[Stored items]
★ ★ ★ ★
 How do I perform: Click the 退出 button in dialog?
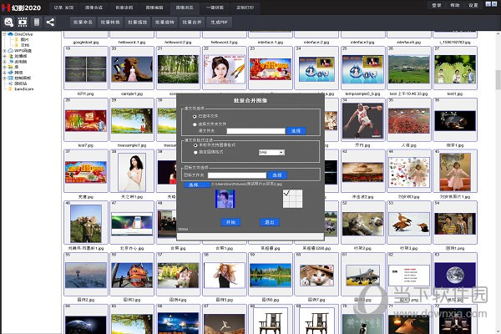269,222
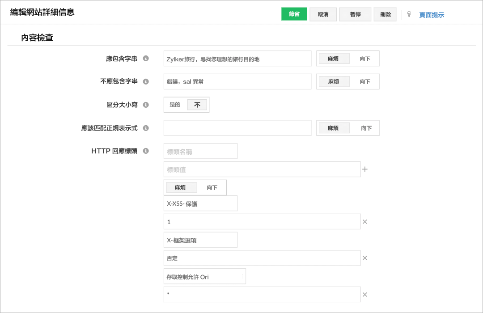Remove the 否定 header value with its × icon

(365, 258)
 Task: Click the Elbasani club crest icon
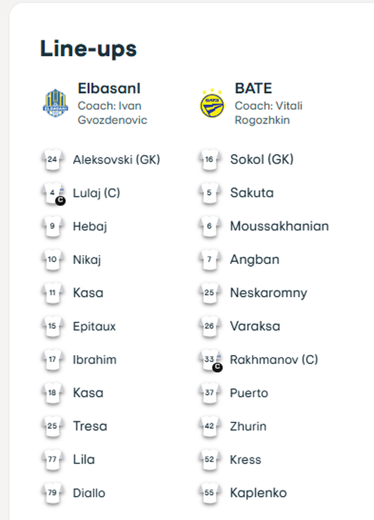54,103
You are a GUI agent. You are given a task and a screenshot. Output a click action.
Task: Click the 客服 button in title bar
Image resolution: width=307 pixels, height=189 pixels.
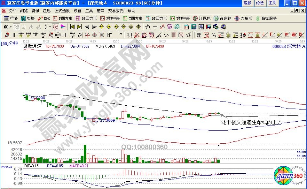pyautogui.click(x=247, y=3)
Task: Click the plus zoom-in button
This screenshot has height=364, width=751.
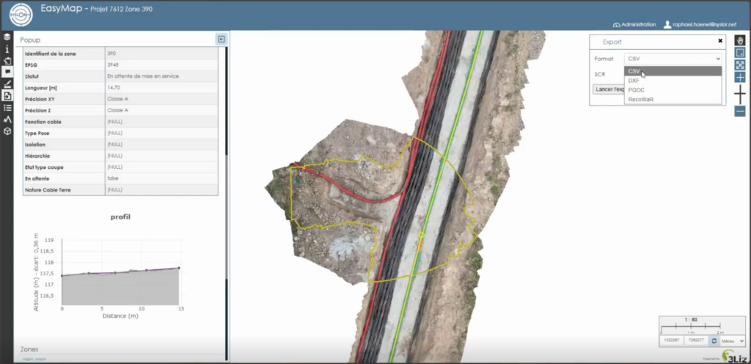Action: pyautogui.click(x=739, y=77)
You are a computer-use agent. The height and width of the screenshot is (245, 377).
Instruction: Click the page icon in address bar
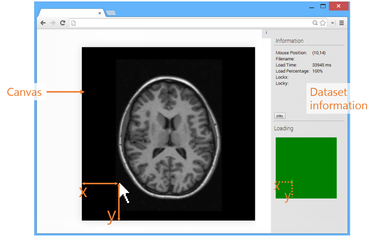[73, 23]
★ ★ ★ ★
TASK OBJECTIVE
Return exactly, with no pictures, each line from the one that contains "You are a GUI" through the end of the entries above, both ends included.

EXERCISE SOLUTION
You are a GUI agent. You are given a task and a screenshot. Output a click action.
Task: Click the 客服 button in title bar
Image resolution: width=307 pixels, height=189 pixels.
pyautogui.click(x=247, y=3)
Task: Click the plus zoom-in button
This screenshot has height=364, width=751.
Action: pyautogui.click(x=739, y=77)
You are a computer-use agent. The height and width of the screenshot is (245, 377).
Instruction: Click the page icon in address bar
[73, 23]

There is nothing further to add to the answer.